Model Evaluation vs. Model Testing
In machine learning, we mostly focus on model evaluation: metrics and plots summarizing the correctness of a model on an unseen holdout test data set.
Model testing, on the other hand, is to check that model’s learned behavior is the same as “what we expect.” It is not as rigorously defined as model evaluation. Combing through model errors and characterizing errors (like I did in speech recognition and found the problem with numbers) is just one kind of testing.
For a rundown on pre-train and post-train, see Effective testing for machine learning systems by Jeremy Jordan. For some example test cases for the same, see: How to Test Machine Learning Code and Systems by Eugene Yan.
Model Explainability or Model Interpretability
The degree to which a model’s outcome can be understood by humans, and its decision-making “logic” can be explained. At least for non-DNN models, this is a very important part of testing.
10 Types of ML Tests
Dr. Srinivas Padmanabhuni list 10 types of tests that cover model evaluation, model testing, inference latency, etc., in 10 Tests for your AI/ML/DL model:
Randomized Testing with Train-Validation-Test Split: Typical test to measure model accuracy on unseen data.
Cross-Validation Techniques: Measure performance over several iterations of the splits of the data, e.g., K-Fold, LOOCV, Bootstrap.
Explainability Tests: Useful when models (like DNNs) are not interpretable. Mainly of two types: model-agnostic and model-specific tests.
Security Tests: To guard against adversarial attacks with poisoned data to fool the models. Again, two varieties: white-box (with knowledge of model parameters) and black-box.
Coverage Tests: A systematic approach to ensure that unseen data is diverse enough to cover broad varieties of input scenarios.
Bias / Fairness Tests: To ensure a model does not discriminate against any demography.
Privacy Tests: To prevent privacy attacks/breaches. Model inference should not make it possible to figure out the training data, and the inferred data should not have PII embedded in it.
Performance Tests: Whether the model inference happens within the latency SLAs of the use case.
Drift Tests: To guard against concept/data drift.
Tests for Agency: The closeness of model outcome to human behavior.

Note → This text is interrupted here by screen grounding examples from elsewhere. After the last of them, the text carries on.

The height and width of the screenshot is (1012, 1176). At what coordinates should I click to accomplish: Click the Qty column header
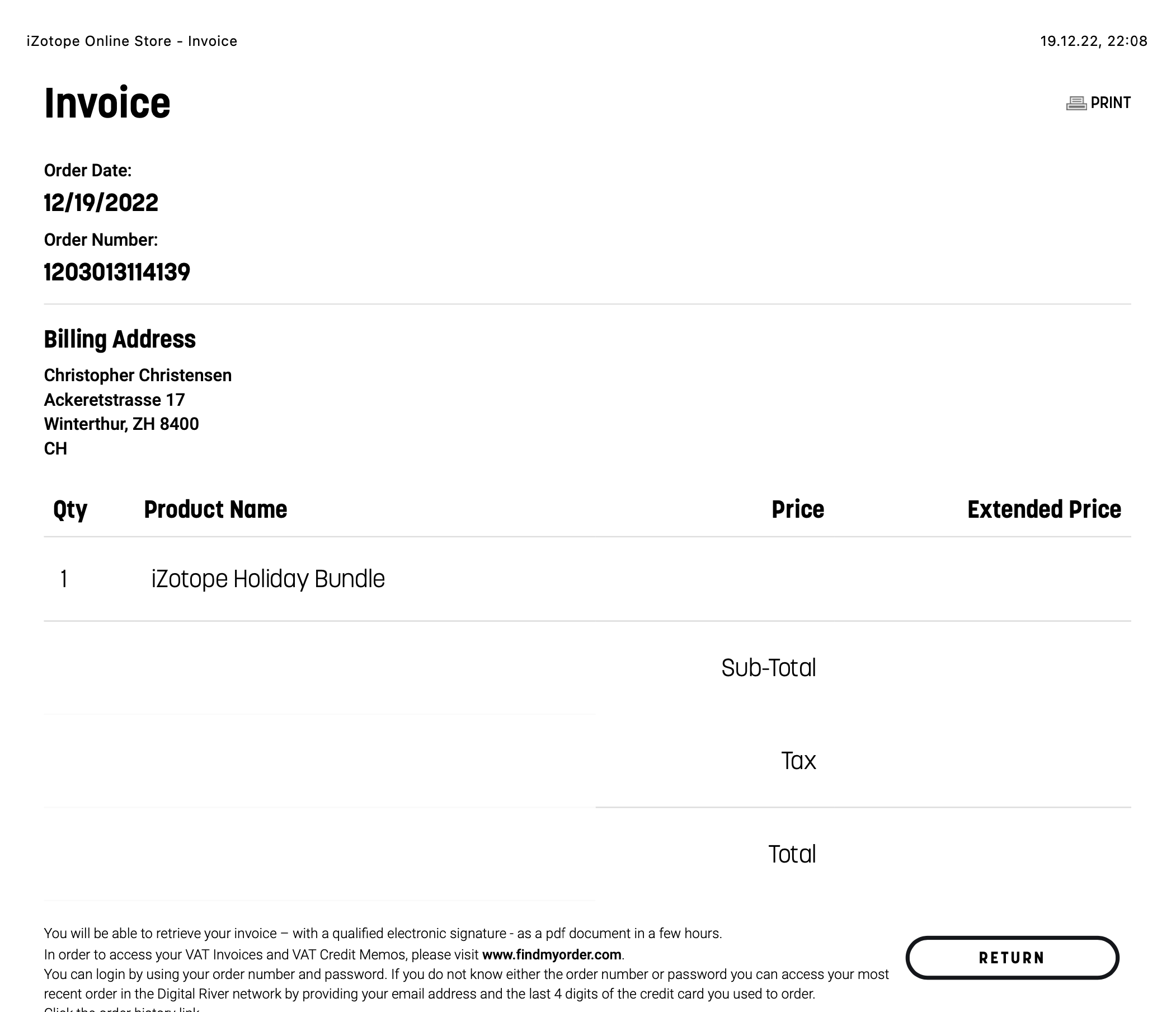click(x=70, y=509)
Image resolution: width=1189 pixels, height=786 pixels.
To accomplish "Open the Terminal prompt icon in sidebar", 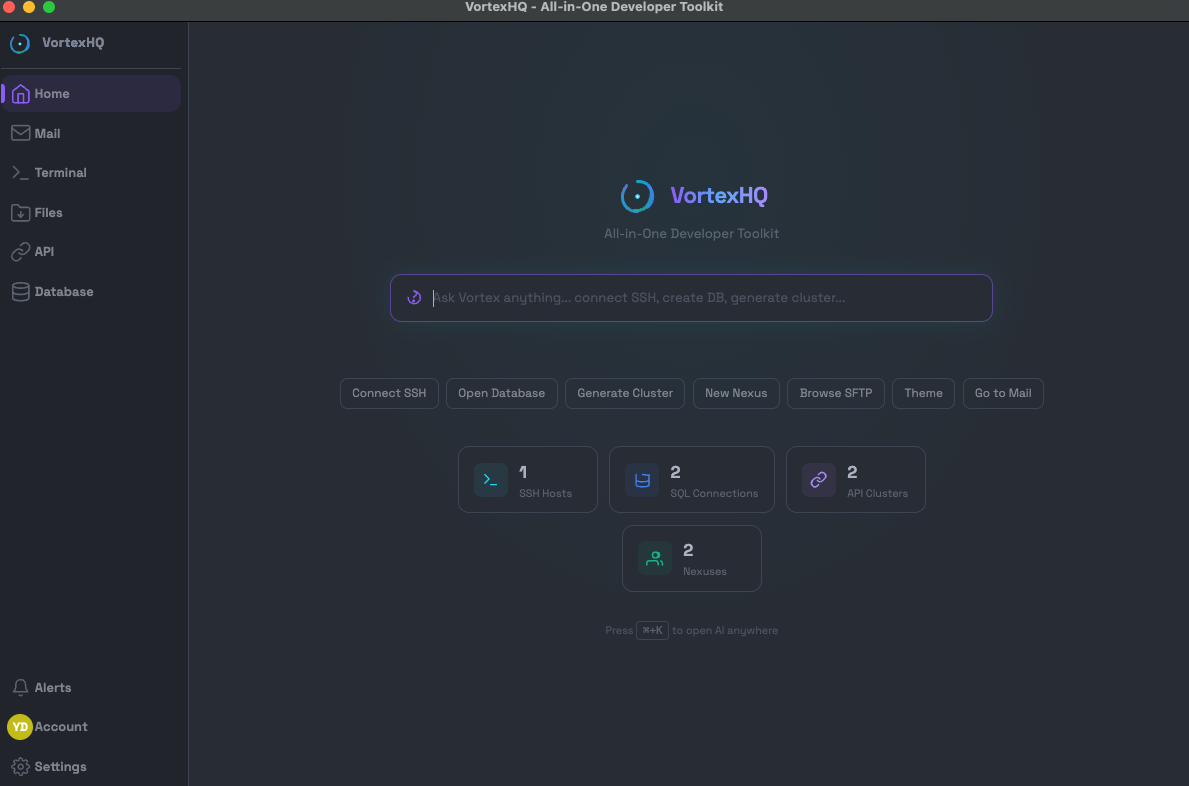I will pyautogui.click(x=20, y=173).
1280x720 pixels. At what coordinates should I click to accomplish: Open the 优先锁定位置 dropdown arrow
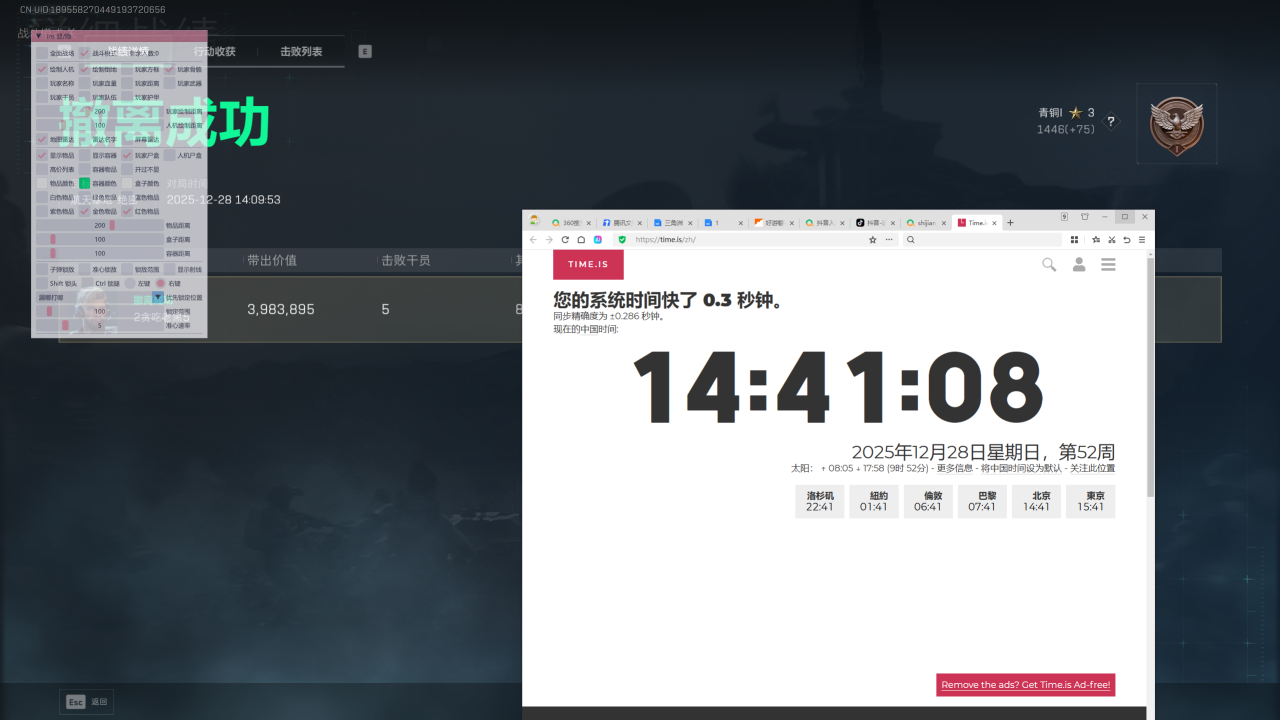(158, 297)
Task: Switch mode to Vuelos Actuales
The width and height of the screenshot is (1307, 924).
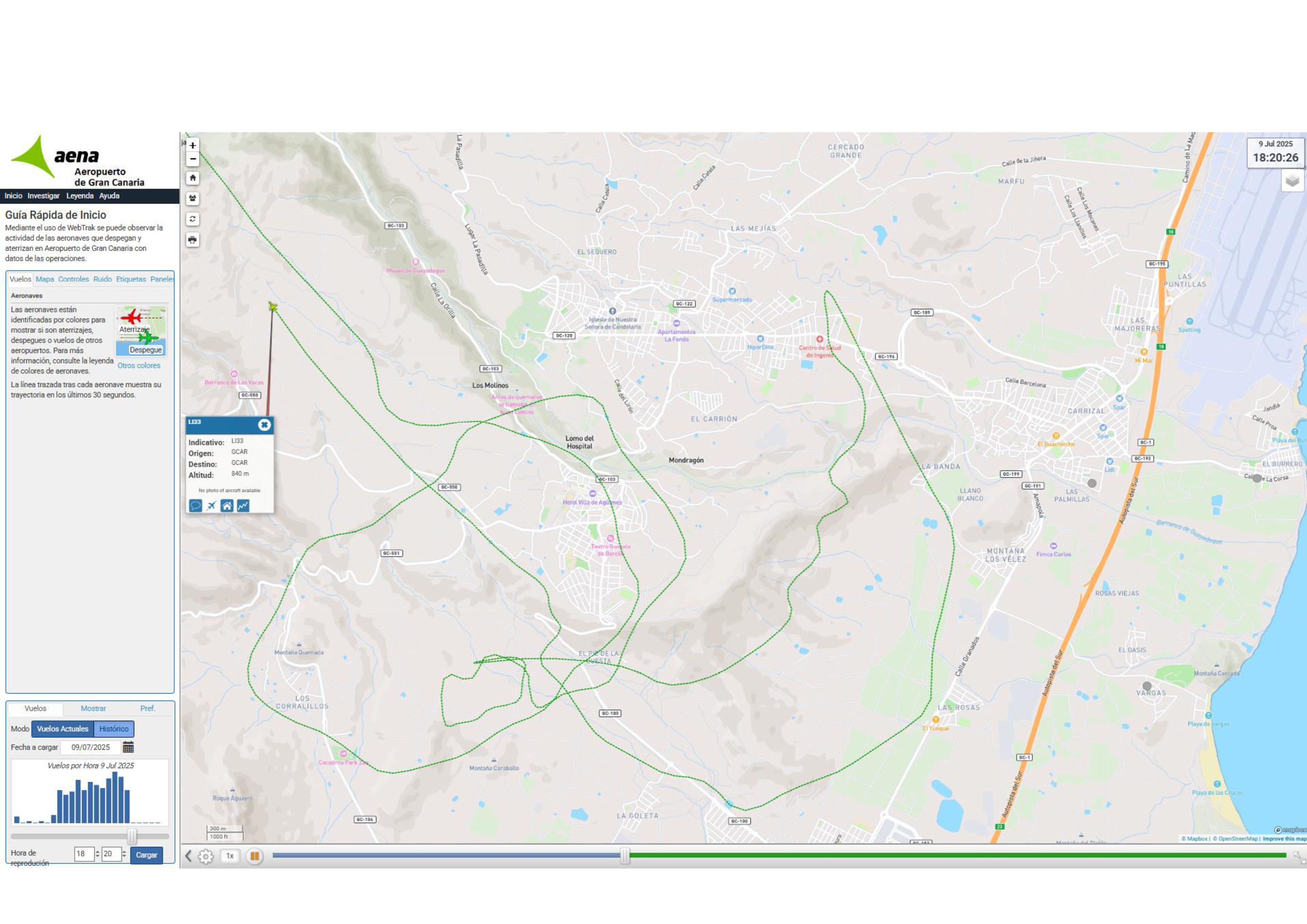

Detailed Examples with Code Samples
Similar to Eugene Yan’s article, but longer and with a different emphasis and more detailed code examples:
Testing ML Systems: Code, Data and Models (in Made With ML) by Gokul Mohandas
Snorkel Intro Tutorial: Data Slicing by Snorkel AI
When it comes to machine learning testing, it is quite different from software testing. It is not yet as mature and well understood as traditional testing.
For deploying in production, you should not focus solely on model evaluation, but also tests models for slices, runtime performance, bias, security, etc.